- **Aim of the exercise**
An exact copy of all the data is the required output.

- **Saved data entries**

++++++++++++++++++++

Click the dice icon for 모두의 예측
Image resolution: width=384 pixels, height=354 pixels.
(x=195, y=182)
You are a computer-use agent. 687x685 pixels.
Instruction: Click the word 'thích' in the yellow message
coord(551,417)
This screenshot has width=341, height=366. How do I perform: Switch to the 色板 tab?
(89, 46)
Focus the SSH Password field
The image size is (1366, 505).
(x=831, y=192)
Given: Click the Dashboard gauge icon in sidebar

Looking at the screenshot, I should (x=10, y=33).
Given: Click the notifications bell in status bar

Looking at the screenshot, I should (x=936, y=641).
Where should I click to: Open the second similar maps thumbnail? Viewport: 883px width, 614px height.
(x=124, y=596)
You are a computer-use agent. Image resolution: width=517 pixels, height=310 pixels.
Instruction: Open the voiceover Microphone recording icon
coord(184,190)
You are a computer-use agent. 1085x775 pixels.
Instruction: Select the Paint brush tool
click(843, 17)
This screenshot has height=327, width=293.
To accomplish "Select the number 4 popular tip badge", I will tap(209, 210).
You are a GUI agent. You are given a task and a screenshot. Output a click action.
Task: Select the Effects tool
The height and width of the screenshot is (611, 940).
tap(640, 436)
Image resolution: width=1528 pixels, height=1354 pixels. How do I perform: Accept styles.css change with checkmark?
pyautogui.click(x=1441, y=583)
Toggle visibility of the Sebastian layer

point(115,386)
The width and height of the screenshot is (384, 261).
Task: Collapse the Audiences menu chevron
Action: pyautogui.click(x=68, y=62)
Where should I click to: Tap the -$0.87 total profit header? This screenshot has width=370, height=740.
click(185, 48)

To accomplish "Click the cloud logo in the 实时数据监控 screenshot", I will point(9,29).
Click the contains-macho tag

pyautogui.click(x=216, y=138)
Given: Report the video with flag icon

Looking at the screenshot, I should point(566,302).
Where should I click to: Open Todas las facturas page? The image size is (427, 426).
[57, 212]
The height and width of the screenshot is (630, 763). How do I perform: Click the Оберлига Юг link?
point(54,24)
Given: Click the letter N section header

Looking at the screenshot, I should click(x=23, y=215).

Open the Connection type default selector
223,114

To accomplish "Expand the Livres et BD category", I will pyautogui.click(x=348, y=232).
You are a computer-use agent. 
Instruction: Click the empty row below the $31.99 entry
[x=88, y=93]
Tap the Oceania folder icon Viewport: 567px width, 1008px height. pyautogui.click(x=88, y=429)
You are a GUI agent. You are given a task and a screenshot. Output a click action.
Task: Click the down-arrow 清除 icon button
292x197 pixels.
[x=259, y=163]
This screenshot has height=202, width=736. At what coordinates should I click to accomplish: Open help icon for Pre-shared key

++++++++++++++++++++

- **Exercise answer**
Click the dice icon for 모두의 예측
Image resolution: width=384 pixels, height=354 pixels.
(x=195, y=182)
You are a computer-use agent. 687x685 pixels.
Instruction: Click the word 'thích' in the yellow message
coord(551,417)
This screenshot has width=341, height=366. How do I perform: Switch to the 色板 tab?
(89, 46)
Focus the SSH Password field
The image size is (1366, 505).
(x=831, y=192)
Given: Click the Dashboard gauge icon in sidebar

Looking at the screenshot, I should (x=10, y=33).
Given: Click the notifications bell in status bar

Looking at the screenshot, I should (x=936, y=641).
Where should I click to: Open the second similar maps thumbnail? Viewport: 883px width, 614px height.
(x=124, y=596)
You are a computer-use agent. Image resolution: width=517 pixels, height=310 pixels.
Instruction: Open the voiceover Microphone recording icon
coord(184,190)
You are a computer-use agent. 1085x775 pixels.
Instruction: Select the Paint brush tool
click(843, 17)
This screenshot has height=327, width=293.
To accomplish "Select the number 4 popular tip badge", I will tap(209, 210).
You are a GUI agent. You are given a task and a screenshot. Output a click action.
Task: Select the Effects tool
The height and width of the screenshot is (611, 940).
tap(640, 436)
Image resolution: width=1528 pixels, height=1354 pixels. How do I perform: Accept styles.css change with checkmark?
pyautogui.click(x=1441, y=583)
Toggle visibility of the Sebastian layer

point(115,386)
The width and height of the screenshot is (384, 261).
Task: Collapse the Audiences menu chevron
Action: pyautogui.click(x=68, y=62)
Where should I click to: Tap the -$0.87 total profit header? This screenshot has width=370, height=740.
click(185, 48)

To accomplish "Click the cloud logo in the 实时数据监控 screenshot", I will point(9,29).
Click the contains-macho tag

pyautogui.click(x=216, y=138)
Given: Report the video with flag icon

Looking at the screenshot, I should point(566,302).
Where should I click to: Open Todas las facturas page? The image size is (427, 426).
[57, 212]
The height and width of the screenshot is (630, 763). How do I perform: Click the Оберлига Юг link?
point(54,24)
Given: Click the letter N section header

Looking at the screenshot, I should click(x=23, y=215).

Open the Connection type default selector
223,114

To accomplish "Expand the Livres et BD category", I will pyautogui.click(x=348, y=232).
You are a computer-use agent. 
Instruction: Click the empty row below the $31.99 entry
[x=88, y=93]
Tap the Oceania folder icon Viewport: 567px width, 1008px height. pyautogui.click(x=88, y=429)
You are a GUI agent. You are given a task and a screenshot. Output a click action.
Task: Click the down-arrow 清除 icon button
292x197 pixels.
[x=259, y=163]
This screenshot has height=202, width=736. At what coordinates should I click to accomplish: Open help icon for Pre-shared key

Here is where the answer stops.